I have been serving as a nurse at St. John's Hospital since 2012 and a critical care nurse since February of 2014 – learning everything that I can from the CRNAs in particular. XXXX University is my first choice among CRNA programs primarily because it is only 50 miles away from where I presently live and I look forward to continuing to live and work where I might best perform, with the support of my current network of friends and family. I also appreciate very much the length and structure of your 36 month DNP CRNA program and the way that it is divided into 2 sections with the second part involving clinical rotations. Some of the CRNAs that I have met at our hospital have graduated from XXXX and could not speak more highly of the rigors of your program. I feel strongly that I am up to the challenge.

I would have applied to XXXX last year but my wife was pregnant with twins and I thought it prudent to wait. Last winter, however, we had twin boys and all went well. Now is my time, so that I will face the rigors of a CRNA program now while they are so little, and spend more time with them once they are bigger and we can do more things together.

I have been living in the USA now for the past 14 years, moving here permanently from my native China at the age of 20. It was not easy to learn English and adjust to the American way of life; but nursing has been my principal interest for many years now and it has provided me with great focus to match my determination.
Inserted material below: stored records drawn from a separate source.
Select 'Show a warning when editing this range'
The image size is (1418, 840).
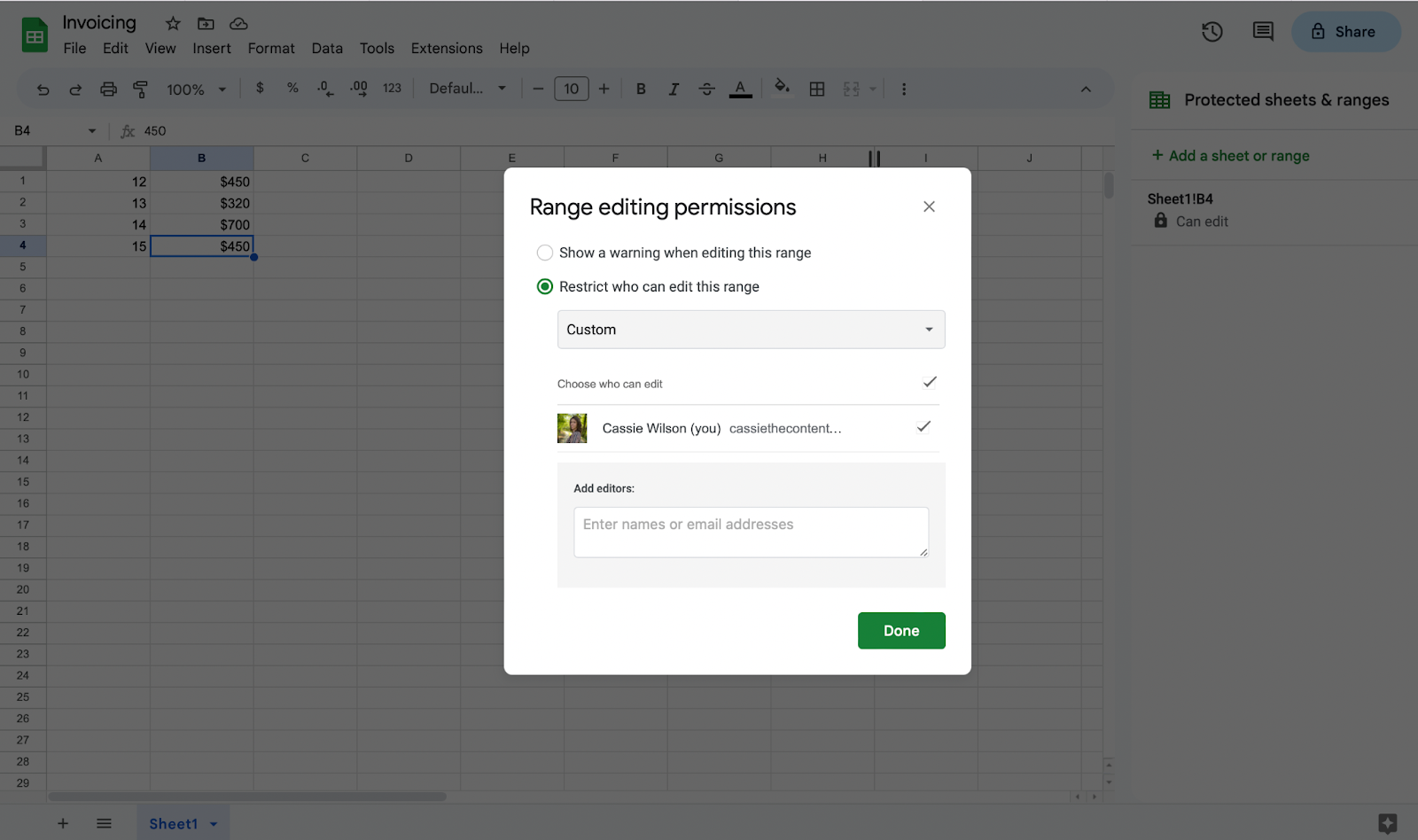point(544,253)
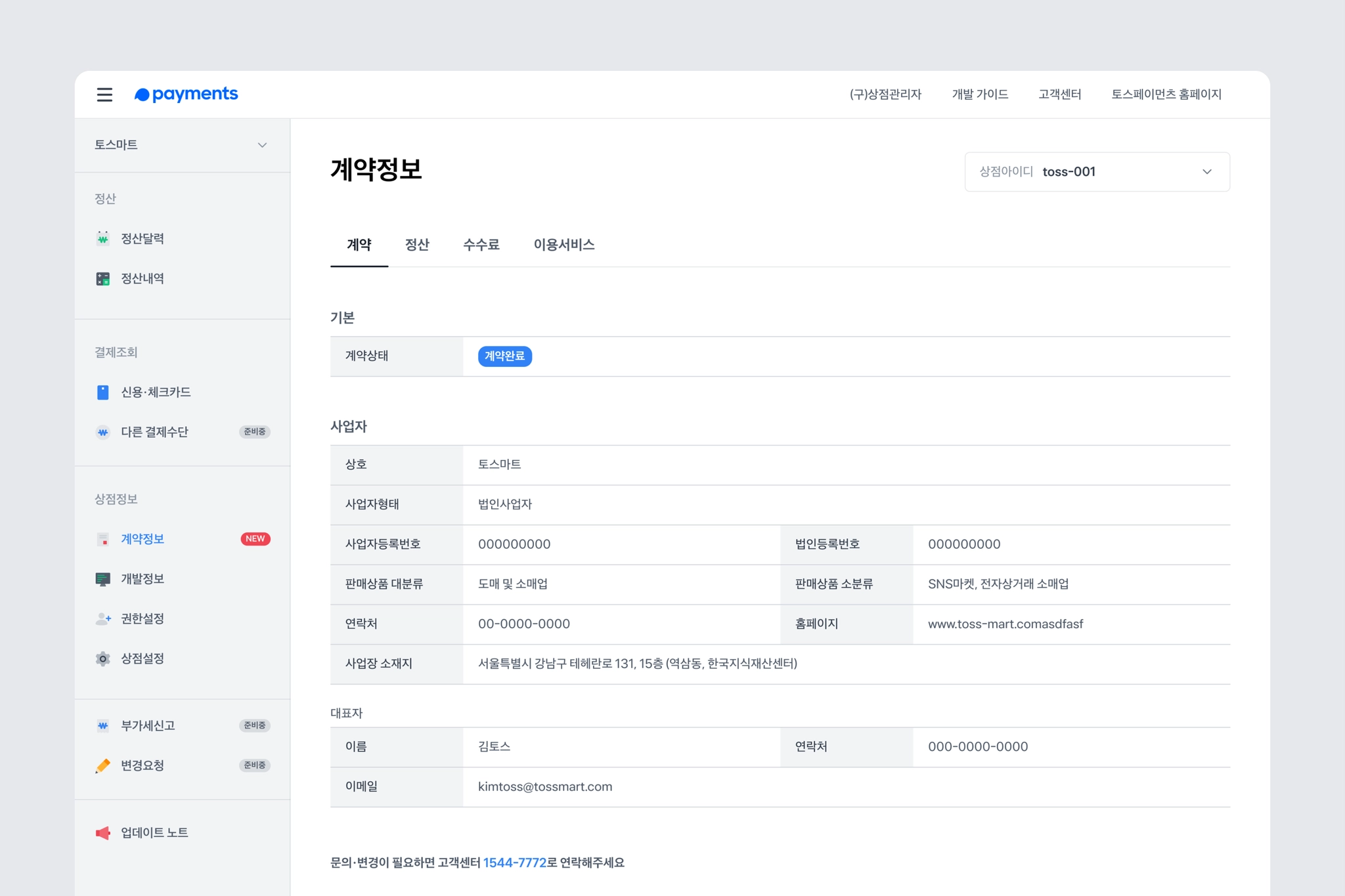Screen dimensions: 1345x896
Task: Click the 신용·체크카드 card icon
Action: (103, 392)
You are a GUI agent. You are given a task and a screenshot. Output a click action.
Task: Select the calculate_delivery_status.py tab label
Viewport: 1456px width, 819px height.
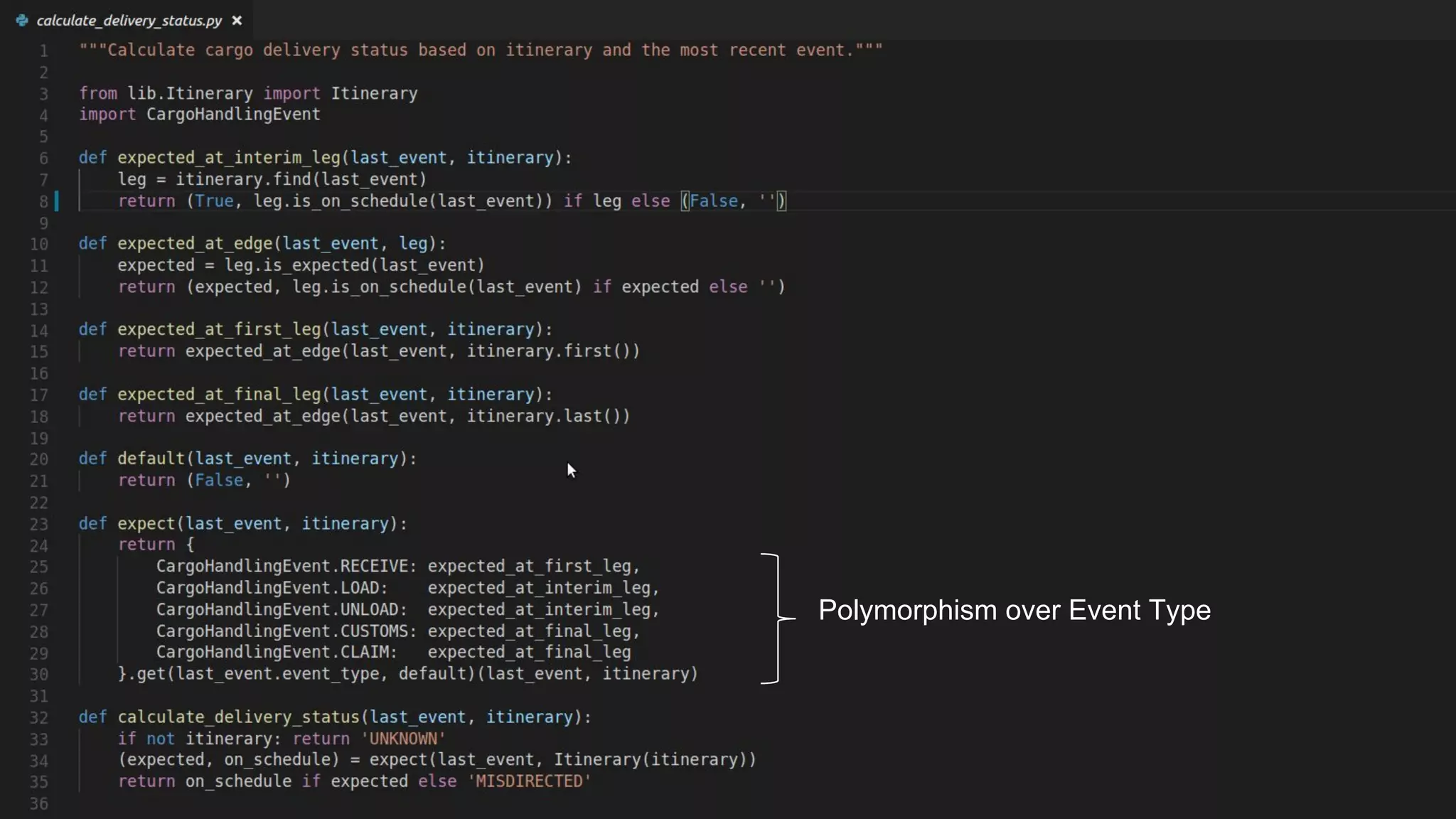tap(129, 21)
I earned my BSN Degree from XXXX University in 2010. While working at St John’s, I have been taking one class at a time at local universities to help me advance professionally, including Chemistry for Healthcare Professions and Biostatistical Methods. I began as a peri-op nurse in General Surgery and then within two years became a Critical Care Nurse for a 32-bed ICU unit. If accepted to your especially distinguished Master’s Program in Nurse Anesthesia at XXXX, I am convinced that I can maximize my contribution to healthcare as a CRNA.
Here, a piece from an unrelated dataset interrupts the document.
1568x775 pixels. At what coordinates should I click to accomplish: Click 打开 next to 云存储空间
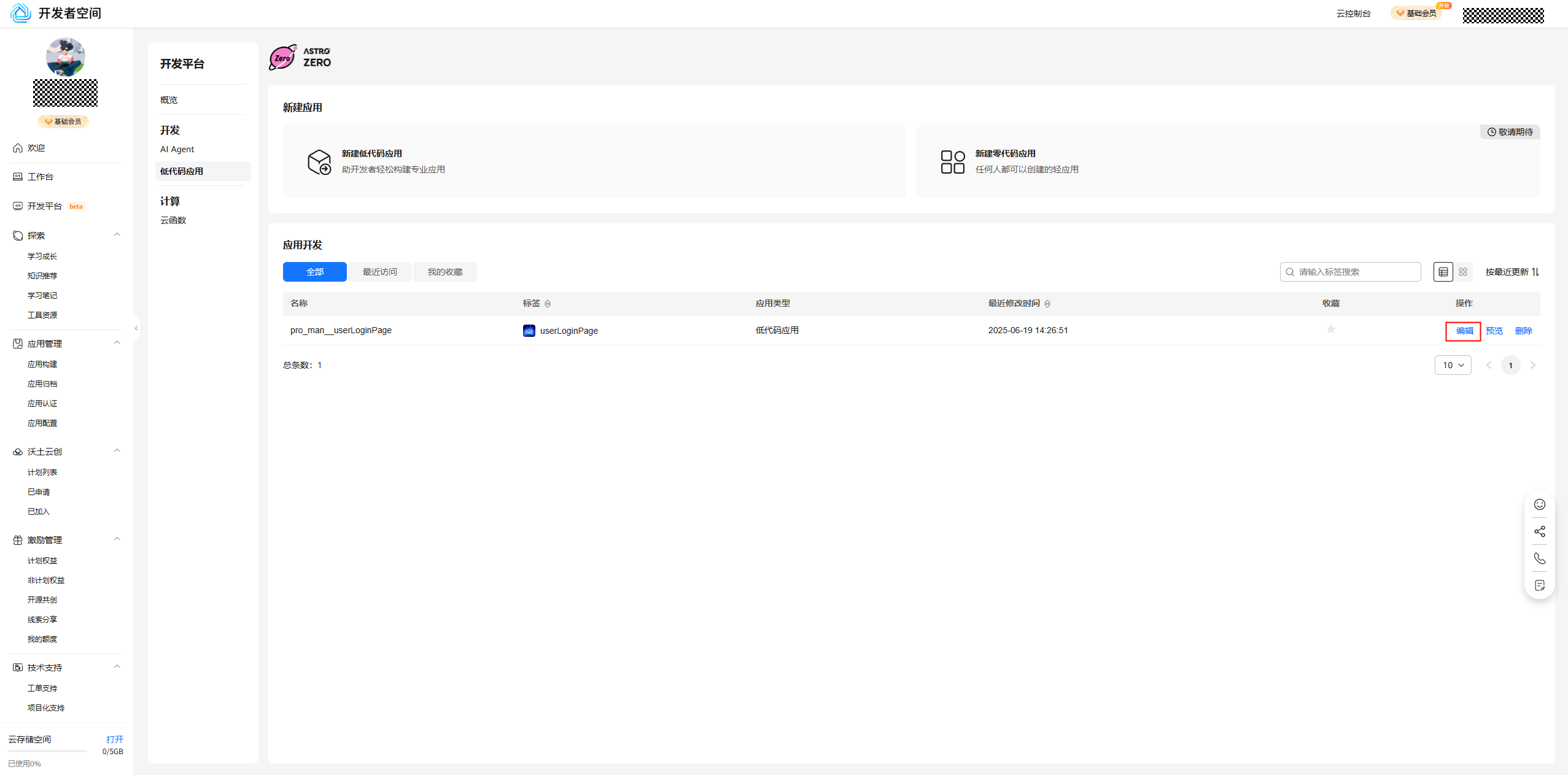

Increasingly, I find myself speaking Chinese at St. John’s. One young Chinese couple had brought in their 5-year-old son who was in desperate need of emergency surgery due to a bowel obstruction. I was looking on while the surgeon and staff were trying to explain all of this to the little boy’s parents. The problem was that neither of them spoke much English and both had a look of sheer terror and confusion until I walked up and explained to them in Mandarin that their little boy was going to be fine, that we were going to make him well again, that we just needed some information and a little time. I helped the surgeon and anesthesiologist explain what had happened to the parents and what procedure needed to be done immediately so that we could get the consent for the surgery right away. During the surgery, I kept the parents updated about their son’s status. It went well. This experience heightened my sense of contribution, knowing that my Chinese language skills might well save a life someday, augmenting my sense of mission and my respect and admiration for cultural and linguistic diversity in American health care.

I intend to reach out in the future as a nursing professional to Chinese immigrants to America that barely speak English and generally spend their entire lives working long hours in a kitchen or laundry. In kitchens, many develop chronic respiratory diseases such as COPD and Emphysema resulting from kitchen smoke. I am also concerned about the vast problem of prescription drug abuse, especially pain killers, which is a big problem in Kentucky where I earned my degree. I look forward to educating my patients in the future as well as providing them with effective post-op pain management which, in addition to prescription drugs, might include Chinese medicine, natural remedies, homeopathic medicine, and alternatives to painkillers, especially those that are dangerously addictive. I thank you for considering my application to XXXX University.